## To do
Check each line of the entries below for the word "label", then report how many have it, with no other words.

## Records from a data source
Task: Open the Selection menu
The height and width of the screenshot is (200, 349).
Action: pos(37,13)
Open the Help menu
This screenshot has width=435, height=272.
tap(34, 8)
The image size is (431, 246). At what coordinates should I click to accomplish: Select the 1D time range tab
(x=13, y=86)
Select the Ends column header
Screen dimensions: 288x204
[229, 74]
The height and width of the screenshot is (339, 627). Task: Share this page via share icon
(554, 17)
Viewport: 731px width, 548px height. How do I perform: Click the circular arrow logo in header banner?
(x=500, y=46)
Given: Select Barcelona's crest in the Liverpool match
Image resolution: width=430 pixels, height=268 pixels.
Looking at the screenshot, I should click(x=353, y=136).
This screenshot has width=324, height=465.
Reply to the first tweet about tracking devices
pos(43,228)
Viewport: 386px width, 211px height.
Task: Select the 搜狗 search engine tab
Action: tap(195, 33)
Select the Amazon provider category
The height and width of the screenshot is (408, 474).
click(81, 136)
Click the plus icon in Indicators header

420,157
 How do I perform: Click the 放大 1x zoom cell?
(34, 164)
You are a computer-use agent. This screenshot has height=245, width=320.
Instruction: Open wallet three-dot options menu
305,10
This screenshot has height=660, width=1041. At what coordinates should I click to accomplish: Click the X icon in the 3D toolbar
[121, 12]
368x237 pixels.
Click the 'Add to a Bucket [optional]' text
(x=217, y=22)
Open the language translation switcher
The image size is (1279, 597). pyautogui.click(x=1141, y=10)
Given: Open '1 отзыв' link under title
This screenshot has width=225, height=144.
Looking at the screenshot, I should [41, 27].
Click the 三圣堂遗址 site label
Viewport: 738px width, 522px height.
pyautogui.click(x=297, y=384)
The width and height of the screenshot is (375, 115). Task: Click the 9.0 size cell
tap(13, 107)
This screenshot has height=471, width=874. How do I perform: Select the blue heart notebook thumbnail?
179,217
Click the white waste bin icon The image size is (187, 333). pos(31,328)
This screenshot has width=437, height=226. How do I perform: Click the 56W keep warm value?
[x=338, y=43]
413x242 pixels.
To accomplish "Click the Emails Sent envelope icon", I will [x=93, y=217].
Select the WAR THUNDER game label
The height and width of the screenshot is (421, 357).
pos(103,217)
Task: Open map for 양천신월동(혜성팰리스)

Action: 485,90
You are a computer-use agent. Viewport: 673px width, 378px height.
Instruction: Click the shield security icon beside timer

## Result
2